Dritter Anlauf für die Architekturbiennale in Venedig

Zweimal musste das weltgrößte Festival der Architektur schon verschoben werden: nach dem Ausbruch der Corona-Pandemie vom Frühjahr 2020 auf den Herbst und dann – angesichts der aktuellen Situation – auf das Frühjahr dieses Jahres. Nun gibt es wieder eine Verschiebung, doch diesmal soll es endgültig klappen – live und vor Ort.

„How will we live together?“ – so lautet das Motto der 17. Biennale Architettura, die nun endgültig zwischen 22. Mai und 21. November 2021 stattfinden soll. Dass die Festlegung auf den neuen Termin ein Wagnis darstellt, bestätigte auch Biennale-Chef Roberto Cicutto bei einer Online-Präsentation der Schau.

Zusammenleben als Leitthema

Die Frage, wie wir künftig zusammenleben werden, stammt als Festivalthema noch aus der Zeit vor dem Ausbruch der Pandemie. Dabei hatte der Chefkurator, Architekturtheoretiker Hashim Sarkis, allerdings vor allem die Auswirkungen des Klimawandels, die anwachsende politische Polarisierung und die Auswirkungen von Migration im Blick. Dass eine weltweite Pandemie das Thema in einen neuen Kontext rückt, war damals noch nicht abzusehen.

Dennoch konnte das Thema Corona nicht unerwähnt an der Veranstaltung vorübergehen. Sarkis hat das Konzept entsprechend mit Zusatzangeboten wie speziellen Publikationen und Filmen angereichert.

Auch das eigentlich geplante Thema findet sich über die Ausstellungen in den Länderpavillons hinaus in zusätzlichen Angeboten wieder. Es gibt Publikationen, Filme und Symposien zu Themen wie Flüchtlingskrise, Wiederaufbau und Sport. Zudem soll eine Ausweitung des Festivalkonzepts in den Bereich Tanz zusätzliche Impulse liefern.

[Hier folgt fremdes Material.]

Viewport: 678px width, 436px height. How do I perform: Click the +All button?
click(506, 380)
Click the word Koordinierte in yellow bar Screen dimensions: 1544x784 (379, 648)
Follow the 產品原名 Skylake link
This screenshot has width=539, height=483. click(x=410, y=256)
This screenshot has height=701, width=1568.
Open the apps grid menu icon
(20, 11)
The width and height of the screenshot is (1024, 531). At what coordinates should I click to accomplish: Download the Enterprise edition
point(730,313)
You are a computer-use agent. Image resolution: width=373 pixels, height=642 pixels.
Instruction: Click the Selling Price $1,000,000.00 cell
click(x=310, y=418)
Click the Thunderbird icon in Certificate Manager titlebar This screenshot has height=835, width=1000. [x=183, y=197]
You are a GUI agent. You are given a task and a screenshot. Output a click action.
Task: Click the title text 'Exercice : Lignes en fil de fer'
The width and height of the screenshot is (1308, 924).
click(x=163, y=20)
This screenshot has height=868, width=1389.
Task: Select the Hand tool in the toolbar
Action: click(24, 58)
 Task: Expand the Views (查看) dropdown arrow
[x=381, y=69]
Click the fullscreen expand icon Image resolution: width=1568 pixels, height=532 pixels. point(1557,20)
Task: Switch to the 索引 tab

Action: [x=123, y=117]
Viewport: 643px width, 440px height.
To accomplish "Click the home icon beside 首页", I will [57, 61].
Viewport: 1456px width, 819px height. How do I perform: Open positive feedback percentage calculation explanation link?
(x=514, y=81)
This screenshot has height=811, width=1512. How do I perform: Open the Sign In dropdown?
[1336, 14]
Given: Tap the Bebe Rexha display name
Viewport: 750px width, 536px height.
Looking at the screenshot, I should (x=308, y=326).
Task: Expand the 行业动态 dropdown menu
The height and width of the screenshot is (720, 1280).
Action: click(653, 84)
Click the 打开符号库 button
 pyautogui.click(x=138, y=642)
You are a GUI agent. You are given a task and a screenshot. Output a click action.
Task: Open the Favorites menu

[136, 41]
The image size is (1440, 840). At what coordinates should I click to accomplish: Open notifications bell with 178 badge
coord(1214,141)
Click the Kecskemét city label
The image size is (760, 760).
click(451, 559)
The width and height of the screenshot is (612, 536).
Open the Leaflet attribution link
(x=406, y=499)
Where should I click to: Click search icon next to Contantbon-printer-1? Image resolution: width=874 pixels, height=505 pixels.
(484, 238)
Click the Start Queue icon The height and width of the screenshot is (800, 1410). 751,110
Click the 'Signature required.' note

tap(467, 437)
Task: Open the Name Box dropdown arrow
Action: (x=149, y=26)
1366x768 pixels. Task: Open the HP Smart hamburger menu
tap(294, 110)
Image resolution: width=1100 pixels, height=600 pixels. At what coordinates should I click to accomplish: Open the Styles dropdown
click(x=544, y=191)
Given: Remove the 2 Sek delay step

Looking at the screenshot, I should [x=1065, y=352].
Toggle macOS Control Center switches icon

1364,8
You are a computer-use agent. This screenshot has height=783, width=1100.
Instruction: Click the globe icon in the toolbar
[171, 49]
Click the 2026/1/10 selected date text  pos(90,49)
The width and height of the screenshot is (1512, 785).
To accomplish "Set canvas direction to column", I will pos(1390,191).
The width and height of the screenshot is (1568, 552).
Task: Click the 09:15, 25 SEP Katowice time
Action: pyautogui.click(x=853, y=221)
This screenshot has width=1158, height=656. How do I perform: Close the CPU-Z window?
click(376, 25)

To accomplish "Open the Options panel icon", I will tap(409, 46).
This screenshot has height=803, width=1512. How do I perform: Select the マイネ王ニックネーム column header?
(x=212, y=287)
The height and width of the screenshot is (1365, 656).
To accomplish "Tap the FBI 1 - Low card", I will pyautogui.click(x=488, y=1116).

Deutscher Pavillon: zurück aus der Zukunft

Gut vorbereitet sieht man sich bei den Verantwortlichen für den deutschen Pavillon. Das überraschende Konzept sieht auf den ersten Blick aus, als glaube man selbst nicht an die tatsächliche Öffnung für den Publikumsverkehr: Es gibt keine Installationen, keine Modelle, keine Texte und Bilder. Was es dagegen reichlich gibt, sind über das Internet abrufbare Filme.

Dennoch steckt laut Versicherungen von Kurator Olaf Grawert ein konkretes Konzept dahinter. Dass sich der deutsche Pavillon im Wesentlichen leer präsentiert, hängt laut Grawert und seinem Team 2038 mit der Idee zusammen, die Schau als fiktiven Rückblick aus dem Jahr 2038 zu gestalten.

Die Zeitreisenden im deutschen Pavillon wollen den Blick für die Verantwortung des Heute für das Morgen schärfen. Das äußert sich in Texte wie diesem: „Trotz oder gar dank der großen Krisen in den 2020er- und 2030er-Jahren fand ein Umdenken und Handeln statt, das uns gerade so eben gerettet hat“.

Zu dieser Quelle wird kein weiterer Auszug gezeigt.